Tyneham House: what the WAAFs left behind
After the WAAF personnel departed in 1943, Tyneham House rapidly deteriorated. The Bonds never returned to live there. The grand rooms fell empty, then damp, then dangerous. The MOD demolished much of the structure in 1973, citing safety. Today only rubble remains, surrounded by dense woodland in an area of the estate still not cleared of unexploded ordnance and inaccessible to visitors.

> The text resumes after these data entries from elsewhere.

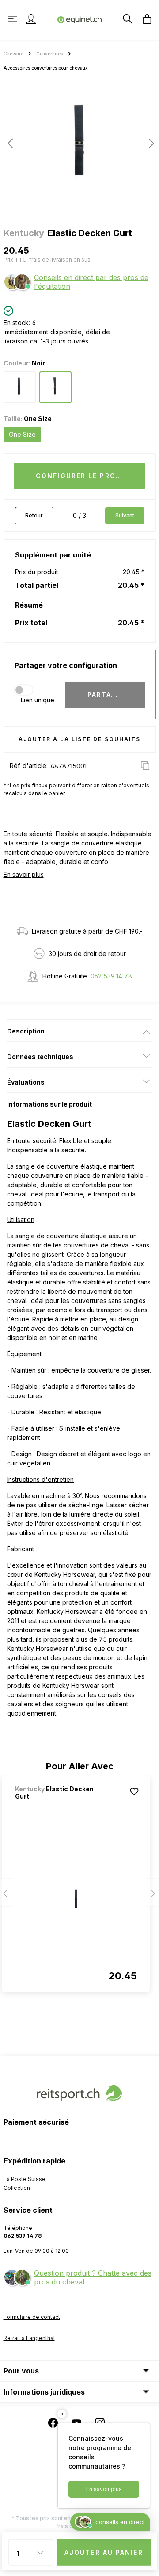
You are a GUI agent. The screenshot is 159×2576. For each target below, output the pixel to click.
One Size (22, 434)
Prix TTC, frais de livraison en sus (47, 259)
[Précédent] (10, 143)
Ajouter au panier (103, 2552)
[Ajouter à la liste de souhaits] (134, 1791)
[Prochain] (148, 143)
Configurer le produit (85, 476)
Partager (106, 694)
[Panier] (144, 19)
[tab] (79, 1030)
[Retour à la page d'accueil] (79, 19)
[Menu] (13, 19)
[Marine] (20, 387)
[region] (79, 146)
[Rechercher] (126, 19)
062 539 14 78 (111, 976)
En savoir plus (24, 874)
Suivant (124, 515)
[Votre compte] (31, 19)
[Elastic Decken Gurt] (76, 1899)
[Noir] (55, 387)
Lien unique (37, 700)
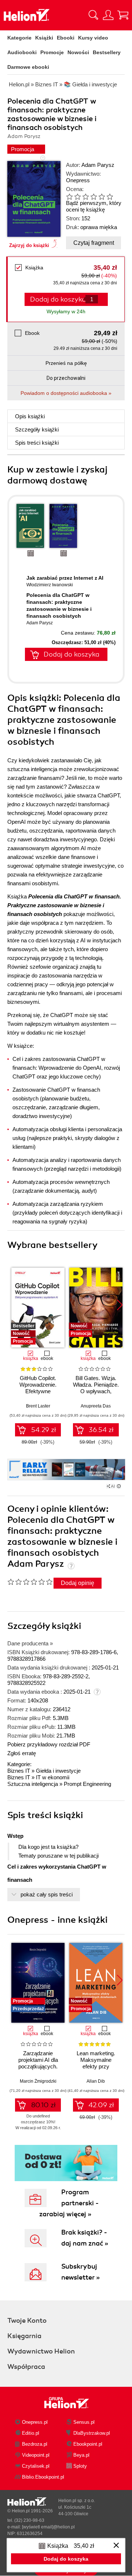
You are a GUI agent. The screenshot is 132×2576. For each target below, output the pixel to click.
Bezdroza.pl (34, 2444)
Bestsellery (107, 52)
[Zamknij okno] (116, 2546)
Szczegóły (37, 429)
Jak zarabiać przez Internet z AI (64, 578)
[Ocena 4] (93, 196)
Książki (44, 38)
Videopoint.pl (36, 2455)
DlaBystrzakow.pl (91, 2433)
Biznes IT (18, 1771)
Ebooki (65, 38)
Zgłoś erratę (21, 1753)
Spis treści (37, 443)
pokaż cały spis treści (47, 1894)
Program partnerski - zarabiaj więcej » (69, 2203)
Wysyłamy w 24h (66, 311)
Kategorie (19, 38)
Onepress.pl (35, 2422)
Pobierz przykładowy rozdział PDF (48, 1744)
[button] (120, 1305)
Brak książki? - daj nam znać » (84, 2237)
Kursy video (93, 38)
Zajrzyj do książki (29, 245)
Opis (30, 416)
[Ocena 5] (101, 196)
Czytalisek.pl (36, 2466)
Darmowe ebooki (28, 67)
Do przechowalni (66, 378)
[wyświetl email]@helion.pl (48, 2527)
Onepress (78, 180)
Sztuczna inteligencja (32, 1784)
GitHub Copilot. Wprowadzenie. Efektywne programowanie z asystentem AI (38, 1391)
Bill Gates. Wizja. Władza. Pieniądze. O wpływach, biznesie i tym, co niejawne (96, 1391)
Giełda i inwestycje (58, 1771)
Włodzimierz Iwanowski (49, 584)
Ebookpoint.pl (87, 2444)
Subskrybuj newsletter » (80, 2271)
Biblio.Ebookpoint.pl (43, 2477)
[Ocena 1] (69, 196)
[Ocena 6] (109, 196)
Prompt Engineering (87, 1784)
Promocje (52, 52)
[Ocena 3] (85, 196)
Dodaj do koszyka (71, 654)
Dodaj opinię (77, 1583)
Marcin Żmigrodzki (38, 2081)
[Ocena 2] (77, 196)
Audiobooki (22, 52)
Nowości (78, 52)
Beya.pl (81, 2455)
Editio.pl (30, 2433)
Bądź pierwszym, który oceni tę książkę (93, 206)
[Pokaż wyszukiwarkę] (93, 15)
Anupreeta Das (96, 1406)
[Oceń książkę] (91, 196)
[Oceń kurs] (29, 1581)
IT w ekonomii (52, 1777)
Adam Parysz (97, 165)
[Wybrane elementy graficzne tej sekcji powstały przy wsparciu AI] (119, 1486)
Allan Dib (96, 2081)
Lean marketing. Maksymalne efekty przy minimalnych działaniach (96, 2066)
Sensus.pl (84, 2422)
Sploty (80, 2466)
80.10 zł (43, 2105)
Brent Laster (38, 1406)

One oral historian called the demolition of Tyneham House “possibly the worst piece of cultural vandalism in the whole Tyneham story.” The building the young WAAF operators had called a beautiful old house was the Elizabethan manor that had stood for nearly four hundred years. It is gone now. What survives are the photographs, the oral accounts, and the faint outline of its foundations beneath the trees.
What to see today
The Dragon's Teeth anti-tank obstacles are still visible on the path from the car park to Worbarrow Bay, the most tangible surviving evidence of the wartime defences. At the church, the note left on the door in 1943 is reproduced in the exhibition inside. The school exhibition and church displays include wartime photographs and accounts.
The WAAF photographs reproduced on this page were taken outside Tyneham House during the 1941–1943 occupation. The house itself is now unreachable, hidden in the woods. The radar station at Brandy Bay left no visible trace above the cliff.